▶ **PROVIDED TEXT**
======

Government Affairs Report: the Elections

In case you missed it, the elections were last week.  I hope you voted.  Before I give you a rundown of the Upstate races, here are some observations:

  • Turnout was high-not quite as high as 2018-but still good. 
    • Anderson County was 51%. 
    • Pickens County was 53%. 
    • Oconee County was 54%.  Go Oconee!
  • Penny sales tax referendums in Berkeley and Dorchester counties, both red counties with purple tendencies, passed.  Both carried fairly convincingly.  In fact, Berkeley passed two pennies, one for capital projects and one for schools.
  • In the redder Lexington County, their capital project sales tax referendum failed equally convincingly.  There will be some studying of that outcome to see what can be learned for possible ballot questions in Greenville and Spartanburg counties in 2024.
  • Trump was a factor in the congressional elections, particularly the Senate, but not in a good way for Republicans.  He backed some extreme candidates who won their primaries, but most lost in the general election.  I am sure someone will write a book about it but at this writing, almost a week after the election, we still don’t know which party will control the US House. 
  • We saw write-in campaigns in several races around the state, and they got a little more traction than normal, but none came close to winning their races. 

A Red Wave?

There may not have been a red wave nationally, but there was one in South Carolina.  Republicans picked up a net of six seats in the SC House.  They now hold an 88 to 36 advantage and have a supermajority in the House.  Democrats won’t have enough seats to be a factor on the House’s six primary legislative committees.  The SC Senate wasn’t on the ballot, so there was no change there.  Republicans hold a smaller majority, but they are still solidly in the majority in the SC Senate.

On the national level, it was a different story.  It appears that Democrats held control of the US Senate and may even pick up a seat.  We’ll know the final outcome after Georgia holds the third runoff for a Senate seat in a little more than two years. 

In the US House, Republicans have an advantage at this writing, with 212 seats to the Democrats’ 204.  Republicans only need to pick up six more seats out of 19 still undecided, but those remaining 19 seats all come from solidly Democratic states like California and New York.  If Republicans do gain control of the US House, it will be with a razor-thin margin of just a handful of seats.

How did RPAC do?

RPAC reported that in South Carolina, 108 of the 110 candidates supported by RPAC won their races-a 98% win rate.

======

▶ **Rows of pointing data**

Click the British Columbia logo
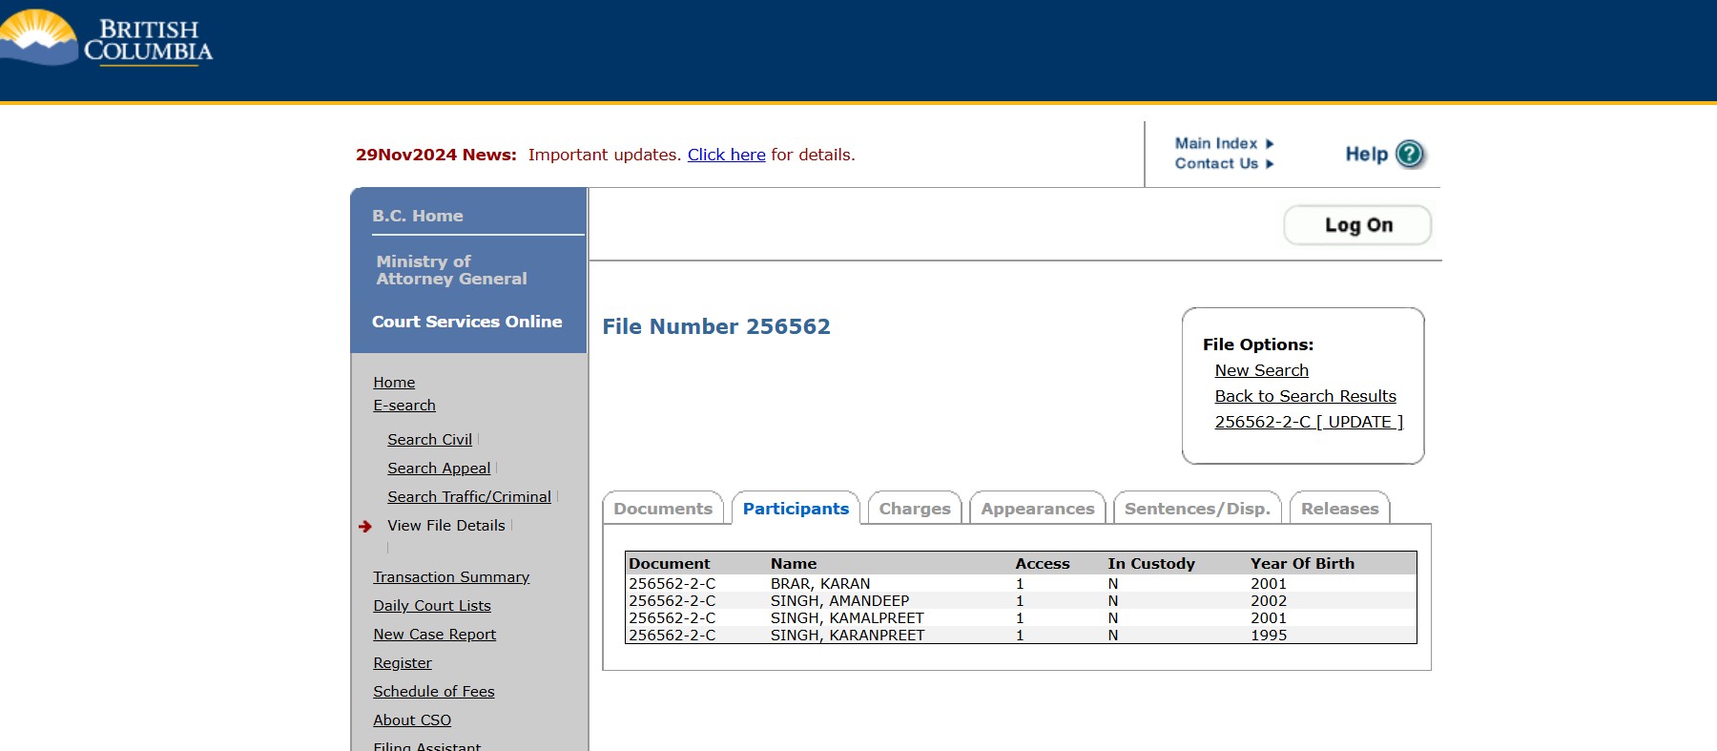The height and width of the screenshot is (751, 1717). [x=107, y=40]
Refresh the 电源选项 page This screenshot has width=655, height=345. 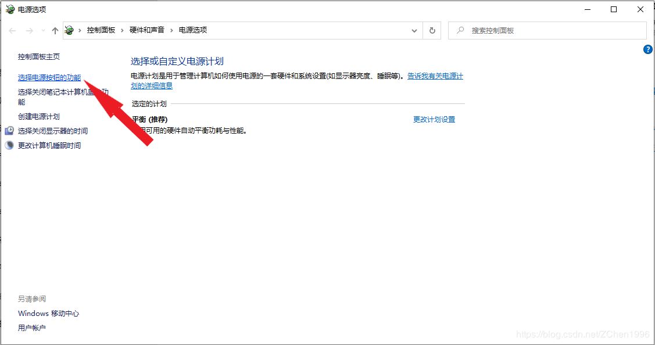(432, 30)
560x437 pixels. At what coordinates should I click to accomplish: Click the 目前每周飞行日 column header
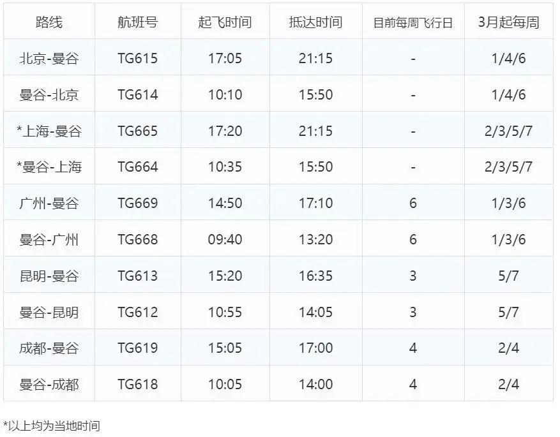(413, 21)
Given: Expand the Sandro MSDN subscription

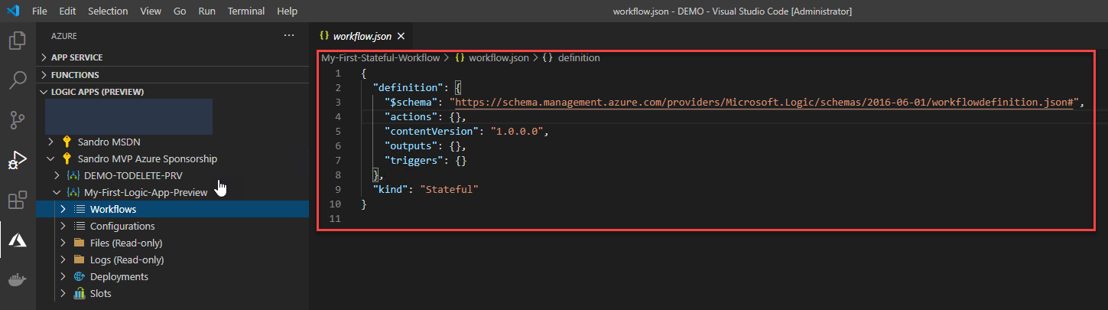Looking at the screenshot, I should pyautogui.click(x=109, y=142).

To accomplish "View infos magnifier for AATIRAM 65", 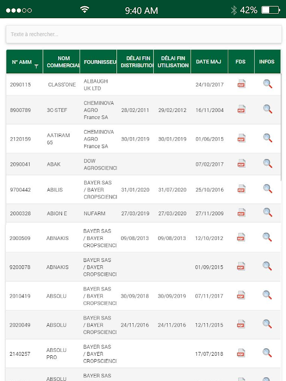I will pos(267,138).
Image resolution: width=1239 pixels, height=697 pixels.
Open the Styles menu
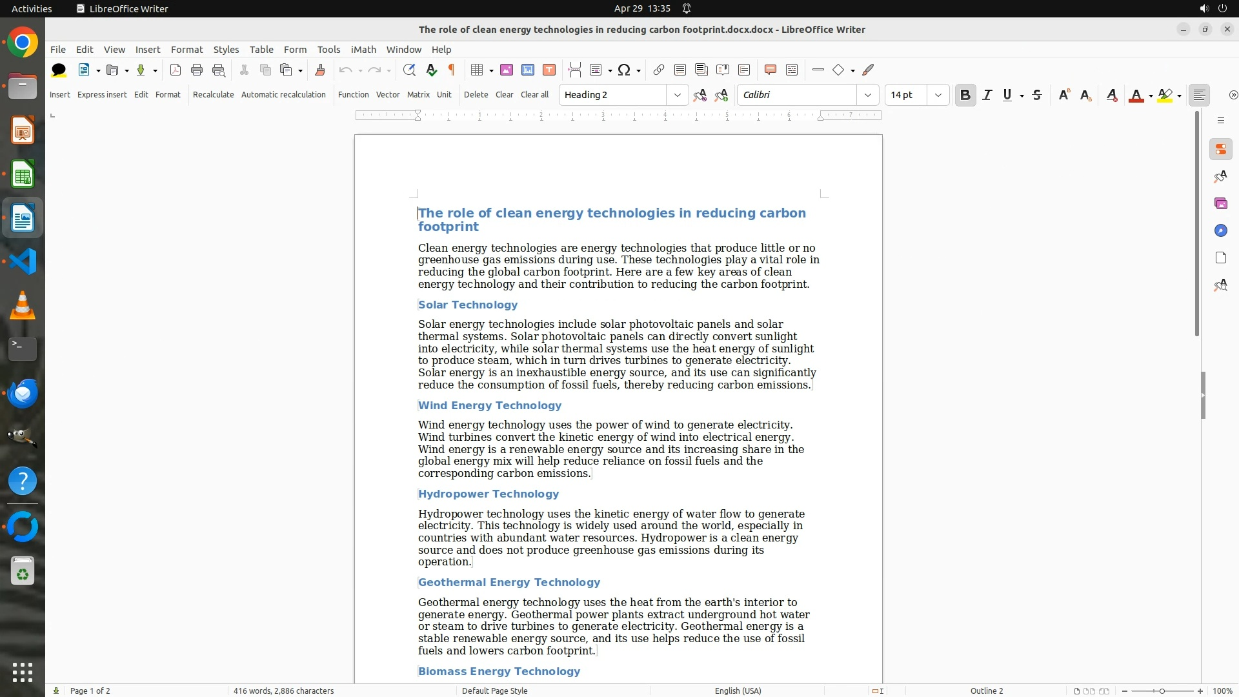tap(226, 49)
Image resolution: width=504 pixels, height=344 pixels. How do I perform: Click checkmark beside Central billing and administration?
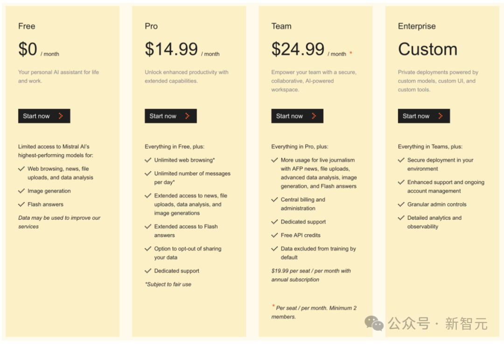point(275,200)
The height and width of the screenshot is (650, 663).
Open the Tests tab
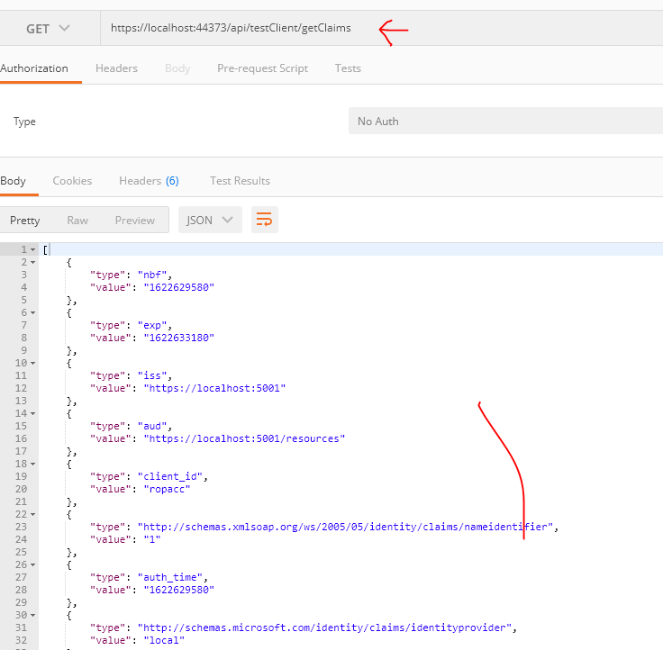(348, 68)
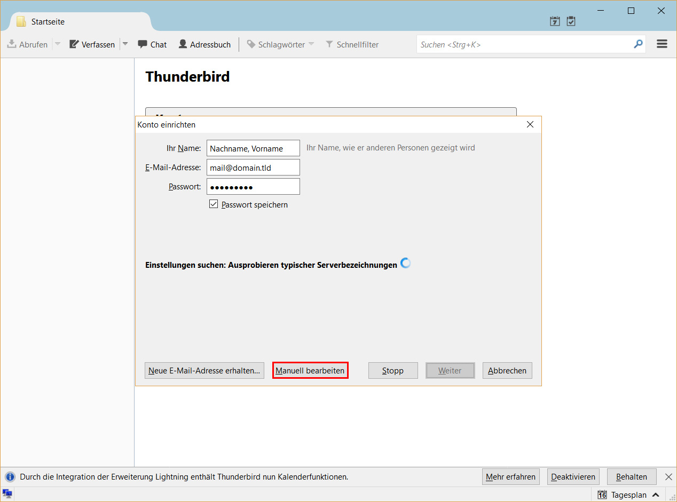Activate the Schnellfilter toolbar icon
The width and height of the screenshot is (677, 502).
(x=329, y=44)
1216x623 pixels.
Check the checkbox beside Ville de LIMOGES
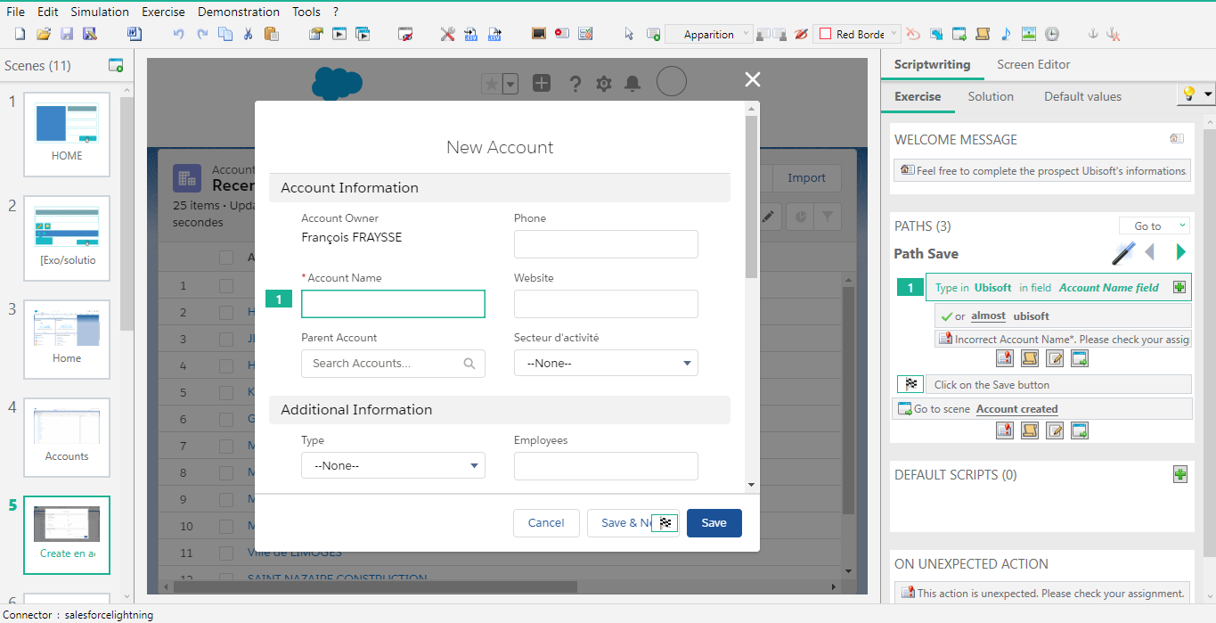click(x=226, y=553)
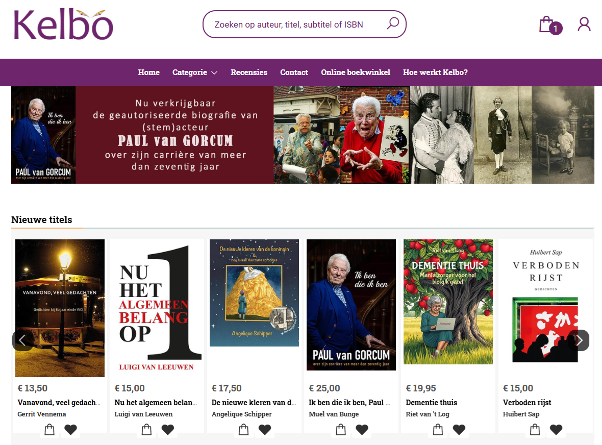The width and height of the screenshot is (602, 445).
Task: Add De nieuwe kleren book to bag
Action: [243, 429]
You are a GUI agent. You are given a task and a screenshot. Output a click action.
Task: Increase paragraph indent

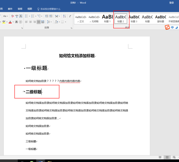click(50, 16)
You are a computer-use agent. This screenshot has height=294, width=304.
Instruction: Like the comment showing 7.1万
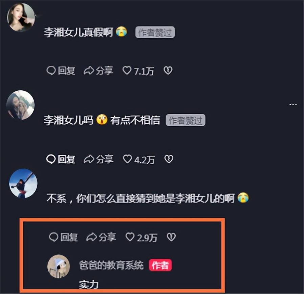(x=138, y=71)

======

▶ **EXERCISE REQUIREMENTS**
1 > According to the elections report, how many of the candidates supported by RPAC in South Carolina won their races?
2 > Please lay out the listing, from the line with "Image resolution: width=504" up to and including the line with "point(275,200)", as a Markdown table with the columns Row and Line, numbering each row and skipping blank lines. Leave the pictures out.

▶ **WRITTEN RESPONSES**
1 > 108 of the 110 candidates won, a 98% win rate.

2 >
| Row | Line |
|---|---|
| 1 | Image resolution: width=504 pixels, height=344 pixels. How do I perform: Click checkmark beside Central billing and administration? |
| 2 | point(275,200) |